### Lines in a dataset

((

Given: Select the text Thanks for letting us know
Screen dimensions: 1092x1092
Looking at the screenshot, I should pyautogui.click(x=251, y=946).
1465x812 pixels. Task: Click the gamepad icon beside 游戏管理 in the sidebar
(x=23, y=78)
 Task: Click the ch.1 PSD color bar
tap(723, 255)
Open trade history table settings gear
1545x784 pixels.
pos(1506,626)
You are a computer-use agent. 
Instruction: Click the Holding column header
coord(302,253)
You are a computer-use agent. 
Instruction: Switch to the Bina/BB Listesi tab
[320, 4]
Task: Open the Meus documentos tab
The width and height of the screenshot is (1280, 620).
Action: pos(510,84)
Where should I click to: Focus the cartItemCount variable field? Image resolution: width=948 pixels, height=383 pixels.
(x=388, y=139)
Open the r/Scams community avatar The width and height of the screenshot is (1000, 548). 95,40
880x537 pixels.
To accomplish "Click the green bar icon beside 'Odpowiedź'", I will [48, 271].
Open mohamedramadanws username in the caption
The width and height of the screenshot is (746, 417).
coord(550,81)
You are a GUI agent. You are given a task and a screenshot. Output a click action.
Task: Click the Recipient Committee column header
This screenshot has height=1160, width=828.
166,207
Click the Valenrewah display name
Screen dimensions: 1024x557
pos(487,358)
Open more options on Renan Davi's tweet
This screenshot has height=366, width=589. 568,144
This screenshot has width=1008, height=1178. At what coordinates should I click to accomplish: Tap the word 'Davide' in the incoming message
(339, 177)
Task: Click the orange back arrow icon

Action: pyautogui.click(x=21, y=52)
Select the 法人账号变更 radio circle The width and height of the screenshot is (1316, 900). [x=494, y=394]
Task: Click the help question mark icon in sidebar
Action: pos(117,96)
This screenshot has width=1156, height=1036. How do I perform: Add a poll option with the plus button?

))

### JOB
Reproduce the lines verbatim, starting at the line that contains "Open trade history table settings gear" and continuing through the last line of the records, with both ends included.

### SOLVED EXERCISE
Open trade history table settings gear
1545x784 pixels.
pos(1506,626)
You are a computer-use agent. 
Instruction: Click the Holding column header
coord(302,253)
You are a computer-use agent. 
Instruction: Switch to the Bina/BB Listesi tab
[320, 4]
Task: Open the Meus documentos tab
The width and height of the screenshot is (1280, 620).
Action: pos(510,84)
Where should I click to: Focus the cartItemCount variable field? Image resolution: width=948 pixels, height=383 pixels.
(x=388, y=139)
Open the r/Scams community avatar The width and height of the screenshot is (1000, 548). 95,40
880x537 pixels.
To accomplish "Click the green bar icon beside 'Odpowiedź'", I will [48, 271].
Open mohamedramadanws username in the caption
The width and height of the screenshot is (746, 417).
coord(550,81)
You are a GUI agent. You are given a task and a screenshot. Output a click action.
Task: Click the Recipient Committee column header
This screenshot has height=1160, width=828.
166,207
Click the Valenrewah display name
Screen dimensions: 1024x557
pos(487,358)
Open more options on Renan Davi's tweet
This screenshot has height=366, width=589. 568,144
This screenshot has width=1008, height=1178. At what coordinates should I click to accomplish: Tap the word 'Davide' in the incoming message
(339, 177)
Task: Click the orange back arrow icon

Action: pyautogui.click(x=21, y=52)
Select the 法人账号变更 radio circle The width and height of the screenshot is (1316, 900). [x=494, y=394]
Task: Click the help question mark icon in sidebar
Action: pos(117,96)
This screenshot has width=1156, height=1036. How do I perform: Add a poll option with the plus button?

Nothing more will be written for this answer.